Task details:
Reproduce the listing lines verbatim, beginning at the line that contains "Where should I click to: Expand the 基础属性" and stopping after the line that contains "point(457,562)".

Available records:
##############################
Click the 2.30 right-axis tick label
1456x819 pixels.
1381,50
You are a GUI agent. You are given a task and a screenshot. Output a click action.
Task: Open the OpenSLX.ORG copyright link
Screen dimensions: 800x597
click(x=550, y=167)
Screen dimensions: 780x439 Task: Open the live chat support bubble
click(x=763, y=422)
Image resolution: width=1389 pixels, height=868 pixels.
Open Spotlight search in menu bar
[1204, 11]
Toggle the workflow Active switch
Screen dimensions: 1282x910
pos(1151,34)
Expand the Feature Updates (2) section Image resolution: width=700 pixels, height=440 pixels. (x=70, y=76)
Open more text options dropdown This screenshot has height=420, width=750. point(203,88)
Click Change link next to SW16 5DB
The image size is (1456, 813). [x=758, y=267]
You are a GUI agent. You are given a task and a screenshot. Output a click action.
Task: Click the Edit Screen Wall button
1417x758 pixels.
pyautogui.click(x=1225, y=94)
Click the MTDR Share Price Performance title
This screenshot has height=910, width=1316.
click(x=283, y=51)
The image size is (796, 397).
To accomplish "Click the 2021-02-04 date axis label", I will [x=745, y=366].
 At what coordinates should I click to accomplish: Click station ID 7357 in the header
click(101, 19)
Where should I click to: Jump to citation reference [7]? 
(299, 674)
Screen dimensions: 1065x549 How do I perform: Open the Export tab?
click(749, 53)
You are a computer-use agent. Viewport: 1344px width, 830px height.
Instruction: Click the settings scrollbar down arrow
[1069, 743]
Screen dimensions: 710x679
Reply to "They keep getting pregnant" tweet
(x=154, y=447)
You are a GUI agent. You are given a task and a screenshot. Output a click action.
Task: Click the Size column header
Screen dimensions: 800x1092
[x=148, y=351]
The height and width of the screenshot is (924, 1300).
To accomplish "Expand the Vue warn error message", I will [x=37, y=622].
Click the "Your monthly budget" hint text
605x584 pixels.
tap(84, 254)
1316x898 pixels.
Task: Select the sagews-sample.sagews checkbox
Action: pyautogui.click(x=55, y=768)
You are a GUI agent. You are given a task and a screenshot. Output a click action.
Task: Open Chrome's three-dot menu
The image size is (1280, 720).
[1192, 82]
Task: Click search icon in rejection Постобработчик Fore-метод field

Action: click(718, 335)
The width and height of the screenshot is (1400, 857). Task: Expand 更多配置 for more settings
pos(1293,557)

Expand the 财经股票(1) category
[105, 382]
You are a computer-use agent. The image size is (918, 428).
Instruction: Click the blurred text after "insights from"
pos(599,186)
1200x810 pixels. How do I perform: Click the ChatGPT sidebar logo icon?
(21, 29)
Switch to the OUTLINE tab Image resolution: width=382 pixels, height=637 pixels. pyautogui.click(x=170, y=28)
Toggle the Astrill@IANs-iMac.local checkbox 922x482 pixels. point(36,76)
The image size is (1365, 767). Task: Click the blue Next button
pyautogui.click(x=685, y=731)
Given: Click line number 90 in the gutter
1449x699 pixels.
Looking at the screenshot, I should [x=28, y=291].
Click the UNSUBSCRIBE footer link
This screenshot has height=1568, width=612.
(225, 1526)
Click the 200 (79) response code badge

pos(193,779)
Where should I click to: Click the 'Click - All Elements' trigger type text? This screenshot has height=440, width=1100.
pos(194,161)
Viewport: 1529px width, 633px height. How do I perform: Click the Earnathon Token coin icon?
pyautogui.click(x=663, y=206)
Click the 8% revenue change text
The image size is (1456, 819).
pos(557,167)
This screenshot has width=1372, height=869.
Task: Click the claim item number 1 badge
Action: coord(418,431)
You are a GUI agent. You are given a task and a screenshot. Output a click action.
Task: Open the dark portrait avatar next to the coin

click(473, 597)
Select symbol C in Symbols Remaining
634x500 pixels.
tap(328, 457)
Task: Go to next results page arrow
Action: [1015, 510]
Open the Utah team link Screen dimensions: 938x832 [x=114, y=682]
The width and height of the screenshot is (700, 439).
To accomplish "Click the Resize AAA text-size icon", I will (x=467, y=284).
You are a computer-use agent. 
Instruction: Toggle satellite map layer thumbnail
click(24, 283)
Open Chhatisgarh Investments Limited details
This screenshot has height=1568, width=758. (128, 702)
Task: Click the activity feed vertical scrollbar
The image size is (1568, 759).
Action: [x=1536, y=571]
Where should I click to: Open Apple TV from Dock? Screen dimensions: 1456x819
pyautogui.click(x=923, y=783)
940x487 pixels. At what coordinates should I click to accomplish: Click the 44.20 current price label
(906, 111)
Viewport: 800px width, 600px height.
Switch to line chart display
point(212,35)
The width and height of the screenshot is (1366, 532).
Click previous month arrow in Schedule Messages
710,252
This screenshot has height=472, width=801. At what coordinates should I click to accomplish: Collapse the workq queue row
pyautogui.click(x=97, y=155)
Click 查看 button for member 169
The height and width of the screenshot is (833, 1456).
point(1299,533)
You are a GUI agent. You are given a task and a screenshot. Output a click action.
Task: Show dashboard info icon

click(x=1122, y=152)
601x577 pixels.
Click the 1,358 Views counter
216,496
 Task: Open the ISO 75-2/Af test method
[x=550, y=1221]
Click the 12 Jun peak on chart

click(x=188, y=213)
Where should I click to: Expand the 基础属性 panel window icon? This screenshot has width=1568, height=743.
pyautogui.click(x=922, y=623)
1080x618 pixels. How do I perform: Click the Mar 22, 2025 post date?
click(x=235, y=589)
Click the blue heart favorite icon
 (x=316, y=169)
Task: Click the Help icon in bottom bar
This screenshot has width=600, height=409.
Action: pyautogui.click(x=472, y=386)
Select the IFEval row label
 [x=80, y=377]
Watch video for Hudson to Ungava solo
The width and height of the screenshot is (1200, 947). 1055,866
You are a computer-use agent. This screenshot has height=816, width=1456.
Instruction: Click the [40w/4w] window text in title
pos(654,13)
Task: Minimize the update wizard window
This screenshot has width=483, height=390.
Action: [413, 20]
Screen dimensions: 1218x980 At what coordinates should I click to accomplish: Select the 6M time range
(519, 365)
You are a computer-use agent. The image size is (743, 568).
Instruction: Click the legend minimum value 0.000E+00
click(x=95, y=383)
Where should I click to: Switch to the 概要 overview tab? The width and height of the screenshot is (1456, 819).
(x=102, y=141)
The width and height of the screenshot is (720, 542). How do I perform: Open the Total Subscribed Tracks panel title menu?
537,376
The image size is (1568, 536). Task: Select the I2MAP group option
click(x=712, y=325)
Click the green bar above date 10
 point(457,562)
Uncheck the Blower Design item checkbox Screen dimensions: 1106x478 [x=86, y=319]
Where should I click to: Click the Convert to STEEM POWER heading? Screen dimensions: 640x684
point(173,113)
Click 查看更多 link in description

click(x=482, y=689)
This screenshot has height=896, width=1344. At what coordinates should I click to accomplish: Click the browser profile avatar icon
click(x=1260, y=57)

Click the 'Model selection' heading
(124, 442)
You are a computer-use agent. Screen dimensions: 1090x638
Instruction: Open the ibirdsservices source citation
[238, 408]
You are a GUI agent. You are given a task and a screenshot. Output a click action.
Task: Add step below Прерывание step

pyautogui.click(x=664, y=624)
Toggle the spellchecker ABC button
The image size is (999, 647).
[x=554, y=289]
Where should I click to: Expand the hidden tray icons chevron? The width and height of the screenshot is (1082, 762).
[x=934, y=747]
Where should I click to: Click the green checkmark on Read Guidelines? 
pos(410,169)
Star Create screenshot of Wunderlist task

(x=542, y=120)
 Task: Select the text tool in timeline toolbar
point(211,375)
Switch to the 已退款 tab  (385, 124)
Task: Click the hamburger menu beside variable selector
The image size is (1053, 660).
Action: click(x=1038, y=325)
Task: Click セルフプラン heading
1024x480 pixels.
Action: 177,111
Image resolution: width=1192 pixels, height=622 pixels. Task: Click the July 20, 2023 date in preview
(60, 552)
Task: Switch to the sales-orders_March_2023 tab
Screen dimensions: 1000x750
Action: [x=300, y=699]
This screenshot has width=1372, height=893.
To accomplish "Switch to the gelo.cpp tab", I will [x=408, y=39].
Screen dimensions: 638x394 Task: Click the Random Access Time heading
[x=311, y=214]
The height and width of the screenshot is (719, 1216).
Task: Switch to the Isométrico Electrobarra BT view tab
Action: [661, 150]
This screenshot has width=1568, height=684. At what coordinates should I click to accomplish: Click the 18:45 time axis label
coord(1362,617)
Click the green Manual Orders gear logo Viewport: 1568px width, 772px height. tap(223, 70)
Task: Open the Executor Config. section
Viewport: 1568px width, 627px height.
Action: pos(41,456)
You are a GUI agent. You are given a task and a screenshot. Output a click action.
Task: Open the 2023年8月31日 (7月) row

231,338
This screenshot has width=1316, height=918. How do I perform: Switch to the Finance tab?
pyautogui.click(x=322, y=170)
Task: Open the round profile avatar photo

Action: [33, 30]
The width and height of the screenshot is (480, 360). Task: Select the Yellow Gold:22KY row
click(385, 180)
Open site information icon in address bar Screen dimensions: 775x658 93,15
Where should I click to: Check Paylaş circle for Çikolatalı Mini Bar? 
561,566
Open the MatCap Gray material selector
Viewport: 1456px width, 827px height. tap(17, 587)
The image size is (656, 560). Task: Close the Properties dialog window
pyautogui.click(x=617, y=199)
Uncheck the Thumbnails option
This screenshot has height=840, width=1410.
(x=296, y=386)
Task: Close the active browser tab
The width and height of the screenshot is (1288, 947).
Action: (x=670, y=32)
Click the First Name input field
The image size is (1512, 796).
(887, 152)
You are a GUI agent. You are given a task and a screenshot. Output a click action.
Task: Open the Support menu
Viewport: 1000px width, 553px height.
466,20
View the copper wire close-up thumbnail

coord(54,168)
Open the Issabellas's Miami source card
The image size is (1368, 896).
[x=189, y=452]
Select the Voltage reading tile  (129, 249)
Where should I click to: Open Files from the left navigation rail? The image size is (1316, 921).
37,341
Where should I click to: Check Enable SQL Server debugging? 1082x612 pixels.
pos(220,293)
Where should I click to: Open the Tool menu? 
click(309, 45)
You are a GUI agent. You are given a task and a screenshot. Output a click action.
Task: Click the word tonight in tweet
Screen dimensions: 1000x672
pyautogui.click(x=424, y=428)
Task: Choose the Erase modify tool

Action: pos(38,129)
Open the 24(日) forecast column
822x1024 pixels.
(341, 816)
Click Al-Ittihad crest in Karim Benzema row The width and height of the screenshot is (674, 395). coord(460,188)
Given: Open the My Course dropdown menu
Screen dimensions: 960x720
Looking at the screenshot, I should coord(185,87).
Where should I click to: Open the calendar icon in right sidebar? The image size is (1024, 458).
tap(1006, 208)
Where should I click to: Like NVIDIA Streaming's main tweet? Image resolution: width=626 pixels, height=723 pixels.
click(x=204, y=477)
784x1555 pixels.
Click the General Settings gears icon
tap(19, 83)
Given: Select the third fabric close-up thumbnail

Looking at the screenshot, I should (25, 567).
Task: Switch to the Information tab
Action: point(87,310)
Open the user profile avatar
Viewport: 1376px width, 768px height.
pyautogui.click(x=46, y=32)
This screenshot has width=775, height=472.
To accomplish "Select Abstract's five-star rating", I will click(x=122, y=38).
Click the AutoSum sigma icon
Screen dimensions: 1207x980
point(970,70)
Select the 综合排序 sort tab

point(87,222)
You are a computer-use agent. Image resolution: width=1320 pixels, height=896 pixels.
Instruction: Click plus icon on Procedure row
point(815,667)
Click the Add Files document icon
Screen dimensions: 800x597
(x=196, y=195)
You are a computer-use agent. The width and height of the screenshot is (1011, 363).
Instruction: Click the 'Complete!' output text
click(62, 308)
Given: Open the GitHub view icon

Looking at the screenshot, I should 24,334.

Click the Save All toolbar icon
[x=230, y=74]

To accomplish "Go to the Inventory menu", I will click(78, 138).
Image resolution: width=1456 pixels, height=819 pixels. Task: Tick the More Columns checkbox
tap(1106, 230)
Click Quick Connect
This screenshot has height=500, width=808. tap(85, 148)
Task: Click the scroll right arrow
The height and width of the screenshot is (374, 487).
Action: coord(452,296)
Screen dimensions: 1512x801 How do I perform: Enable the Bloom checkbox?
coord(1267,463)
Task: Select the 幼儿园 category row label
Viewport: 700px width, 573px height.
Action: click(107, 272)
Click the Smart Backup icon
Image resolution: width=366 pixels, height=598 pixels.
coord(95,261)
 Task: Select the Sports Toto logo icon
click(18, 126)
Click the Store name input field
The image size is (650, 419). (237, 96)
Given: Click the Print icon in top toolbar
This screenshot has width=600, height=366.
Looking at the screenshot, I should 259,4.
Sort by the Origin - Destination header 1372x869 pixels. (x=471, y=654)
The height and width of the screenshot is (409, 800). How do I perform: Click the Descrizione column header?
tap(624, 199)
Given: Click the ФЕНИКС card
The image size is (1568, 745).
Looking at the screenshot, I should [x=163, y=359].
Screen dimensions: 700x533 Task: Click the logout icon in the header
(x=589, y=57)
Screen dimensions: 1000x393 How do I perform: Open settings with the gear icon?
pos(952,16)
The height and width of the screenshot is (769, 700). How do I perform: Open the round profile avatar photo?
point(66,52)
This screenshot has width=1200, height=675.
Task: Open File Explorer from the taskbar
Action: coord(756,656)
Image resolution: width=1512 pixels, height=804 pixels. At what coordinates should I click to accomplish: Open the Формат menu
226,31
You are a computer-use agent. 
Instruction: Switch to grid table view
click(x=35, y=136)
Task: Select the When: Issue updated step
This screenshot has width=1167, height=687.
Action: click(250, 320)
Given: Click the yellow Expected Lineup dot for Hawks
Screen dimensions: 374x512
##############################
Task output:
Where should I click to: Expand the 基础属性 panel window icon? This screenshot has width=1568, height=743.
pyautogui.click(x=922, y=623)
1080x618 pixels. How do I perform: Click the Mar 22, 2025 post date?
click(x=235, y=589)
Click the blue heart favorite icon
 (x=316, y=169)
Task: Click the Help icon in bottom bar
This screenshot has width=600, height=409.
Action: pyautogui.click(x=472, y=386)
Select the IFEval row label
 [x=80, y=377]
Watch video for Hudson to Ungava solo
The width and height of the screenshot is (1200, 947). 1055,866
You are a computer-use agent. This screenshot has height=816, width=1456.
Instruction: Click the [40w/4w] window text in title
pos(654,13)
Task: Minimize the update wizard window
This screenshot has width=483, height=390.
Action: [413, 20]
Screen dimensions: 1218x980 At what coordinates should I click to accomplish: Select the 6M time range
(519, 365)
You are a computer-use agent. The image size is (743, 568).
Instruction: Click the legend minimum value 0.000E+00
click(x=95, y=383)
Where should I click to: Switch to the 概要 overview tab? The width and height of the screenshot is (1456, 819).
(x=102, y=141)
The width and height of the screenshot is (720, 542). How do I perform: Open the Total Subscribed Tracks panel title menu?
537,376
The image size is (1568, 536). Task: Select the I2MAP group option
click(x=712, y=325)
Click the green bar above date 10
 point(457,562)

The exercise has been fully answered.